Navigating a Sea of Data to Create Value
The judges also selected a third-place team, whose presentation was titled “Revenue and Retention Segmentation Models.” This team created a spending model and a retention model to analyze customer behavior. They then combined the top contributing features of the two models to arrive at a list of value-creating factors that the company should focus on: the ecommerce channel; high-frequency purchases; the accessories category such as luggage, bags, and backpacks; and the dresses category.
“It’s not enough to just show the numbers; you have to be good at talking about the numbers, and then explaining the ‘so what.’” –Raghuram Iyengar
Among the recommendations the team came up with was that the company should strengthen its online platform to create a richer omnichannel experience. Team member Namrita Narula commented, “We saw [in the data] that e-commerce is indicative of sales and retention, and therefore it is important — especially in these unprecedented times — that the consumer brand has items fully stocked and their full range of products available online.” The team also advised investing in a mobile app since, according to Narula, the profitability of one-click sales through in-app purchases is increasing.
Secondly, the team suggested linking the bags/backpacks category with dresses, since both categories are good sellers. For example, the company could increase tote bag sales through a fashion campaign focused on sustainability. In general, the bundling of products could enhance customer brand recall.

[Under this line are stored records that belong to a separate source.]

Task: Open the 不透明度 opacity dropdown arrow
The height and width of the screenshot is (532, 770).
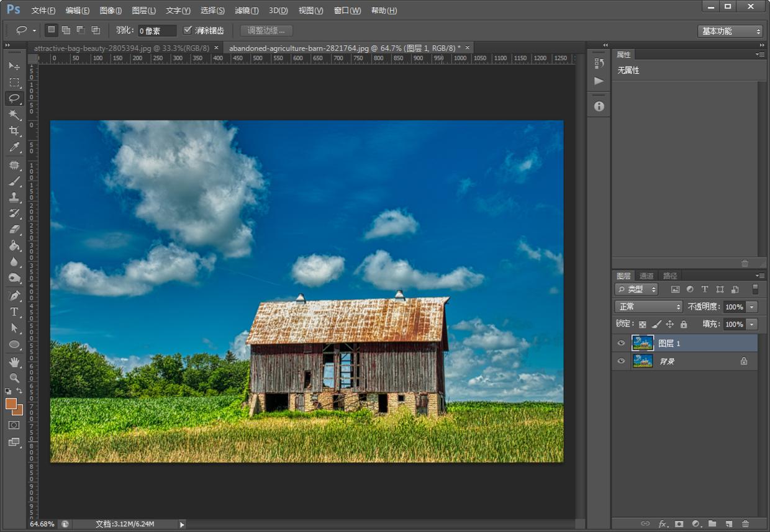Action: 752,307
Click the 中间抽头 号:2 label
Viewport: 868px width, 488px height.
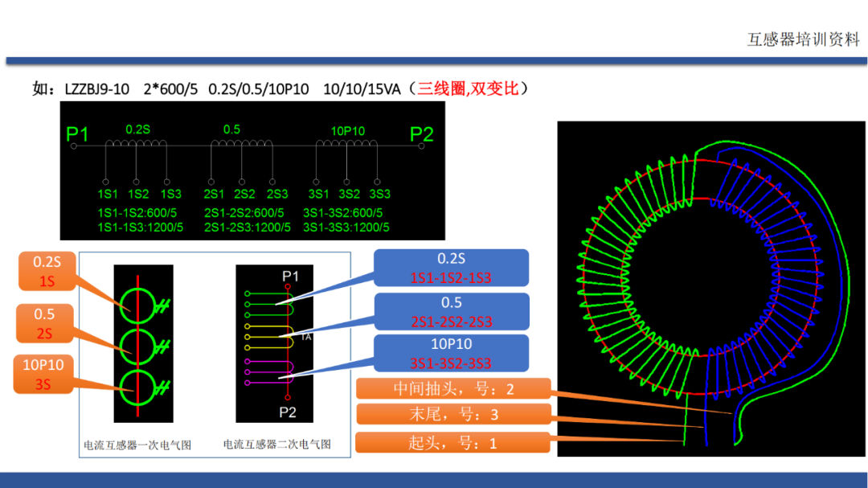point(452,389)
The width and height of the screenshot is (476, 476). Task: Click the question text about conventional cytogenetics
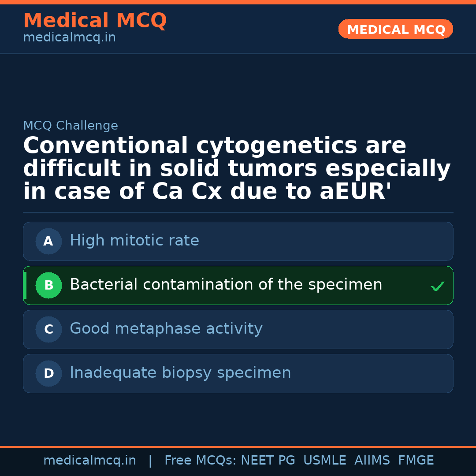(x=237, y=169)
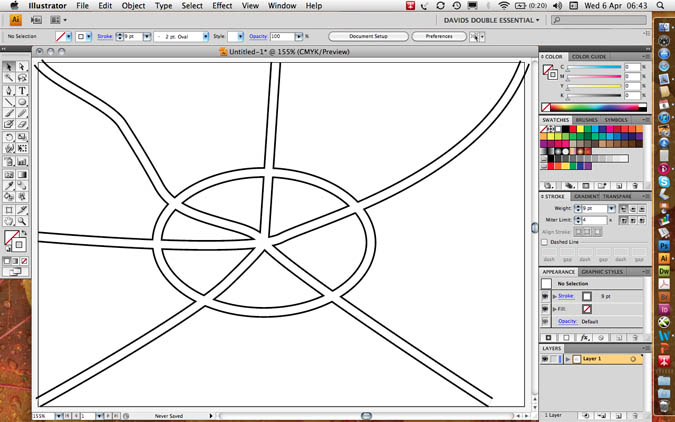Toggle visibility of the Stroke appearance attribute
Image resolution: width=675 pixels, height=422 pixels.
546,296
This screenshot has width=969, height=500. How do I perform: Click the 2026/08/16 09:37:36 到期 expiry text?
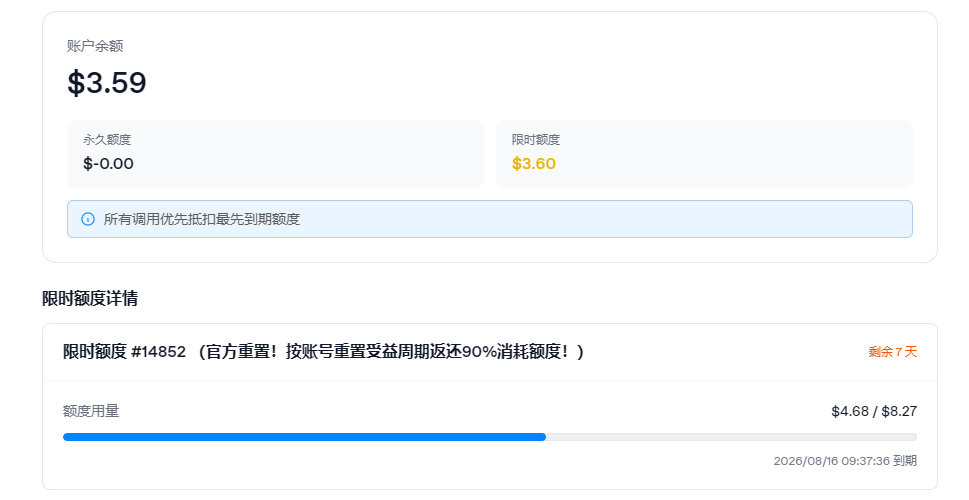845,460
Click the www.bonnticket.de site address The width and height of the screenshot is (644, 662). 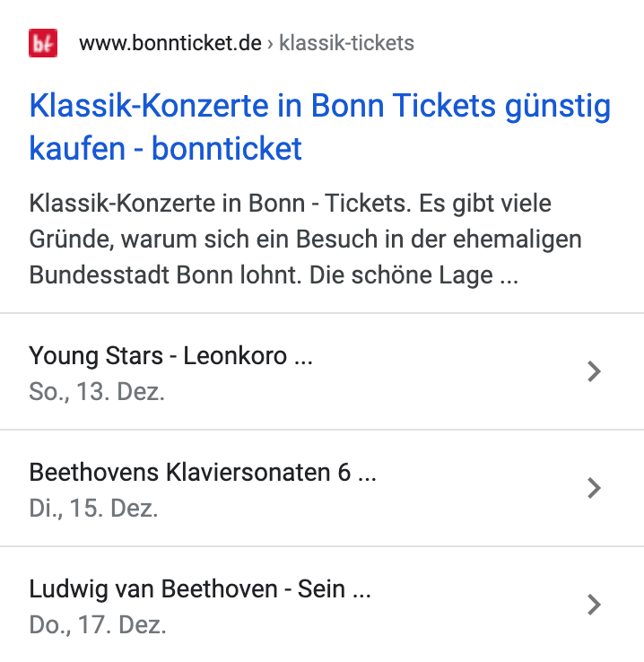[170, 43]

The team also presented a seasonality-related finding. While conducting their analyses, they had noticed that the firm’s winter sales were nearly six times that of summer. They speculated that the company’s summer product stock was perhaps not as inviting as the winter’s, and suggested that might be an area of expansion, with micro-influencers engaged to boost sales.

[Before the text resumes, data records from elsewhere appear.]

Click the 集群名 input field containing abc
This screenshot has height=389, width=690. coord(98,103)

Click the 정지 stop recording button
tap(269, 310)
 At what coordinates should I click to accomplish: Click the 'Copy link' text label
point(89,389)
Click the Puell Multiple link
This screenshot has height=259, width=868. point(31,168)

Of the Datathon overall, Wharton’s Iyengar said that the most important skill these students can learn — and that the Datathon helps them practice — is weaving a coherent narrative around their analyses. “It’s not enough to just show the numbers; you have to be good at talking about the numbers, and then explaining the ‘so what.’”
In fact, he said, just having the baseline skills of running analyses or working with the latest machine learning model are not as prized as they once were, because they’re now easier to acquire. “You can actually get that on Coursera or other platforms,” Iyengar said. Instead, a truly valuable candidate is one who can perform the data analysis and then stand up in front of a management team and persuasively explain the business significance of their findings. “And I think those people are more scarce,” he said.